EXERCISE OBJECTIVE - Go through the records and filter out every line lacking the word "each"; copy the lines that remain.

==== INFORMATION PROVIDED

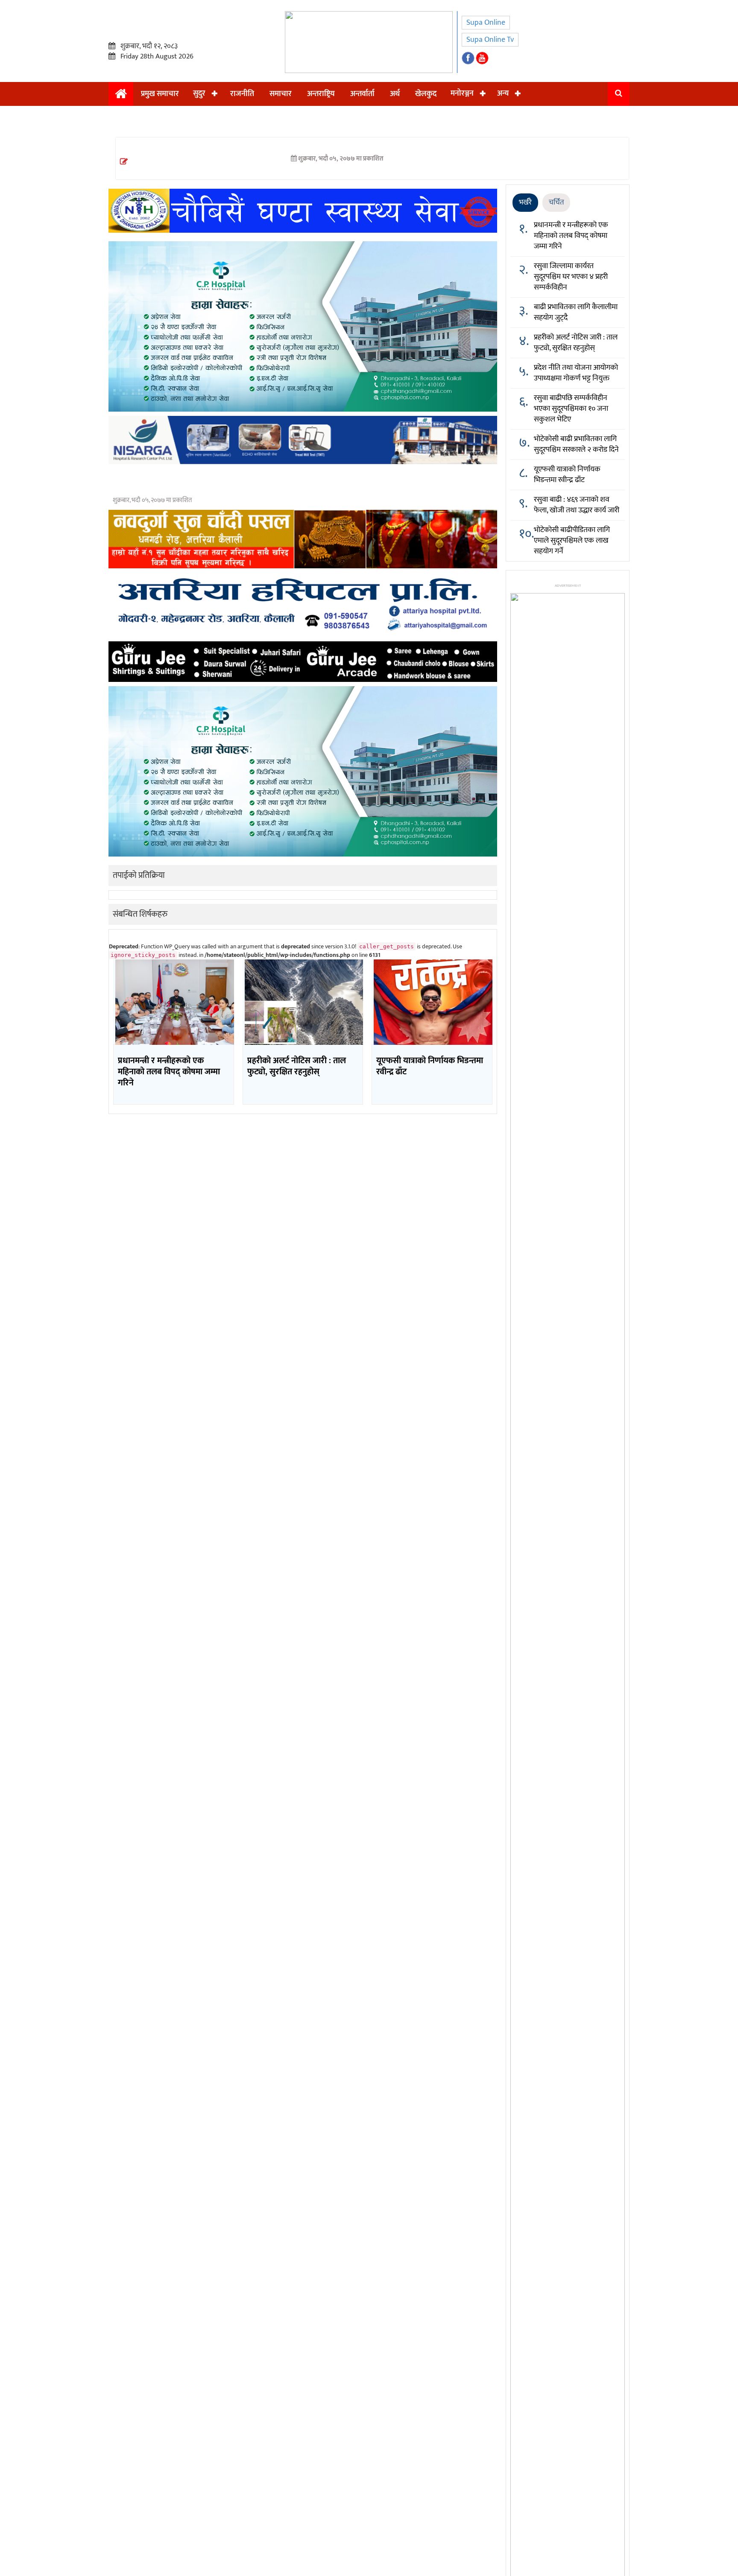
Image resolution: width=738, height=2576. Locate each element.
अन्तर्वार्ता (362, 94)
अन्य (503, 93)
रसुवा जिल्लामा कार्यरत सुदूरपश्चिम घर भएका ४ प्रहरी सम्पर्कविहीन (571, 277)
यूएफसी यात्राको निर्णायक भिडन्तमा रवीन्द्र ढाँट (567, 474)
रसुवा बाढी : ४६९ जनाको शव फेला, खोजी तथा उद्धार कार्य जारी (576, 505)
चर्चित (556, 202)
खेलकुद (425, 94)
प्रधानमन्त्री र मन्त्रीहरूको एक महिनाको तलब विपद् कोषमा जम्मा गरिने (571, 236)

========
==== INFORMATION PROVIDED

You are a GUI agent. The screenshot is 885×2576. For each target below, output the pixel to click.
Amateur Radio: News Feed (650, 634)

========
==== INFORMATION PROVIDED

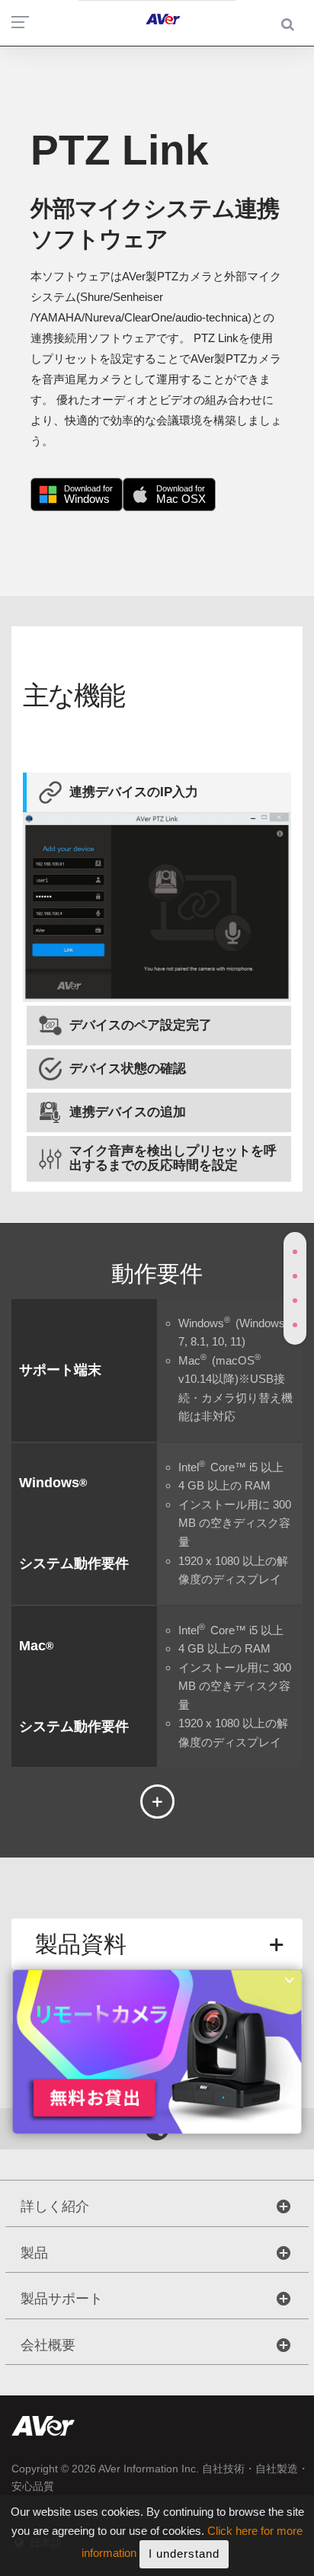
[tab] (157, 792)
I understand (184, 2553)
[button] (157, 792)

========

REPLY -
Image resolution: width=738, height=2576. Locate each element.
You are a GUI agent. The screenshot is 885×2576. For each target below, output the pixel to click.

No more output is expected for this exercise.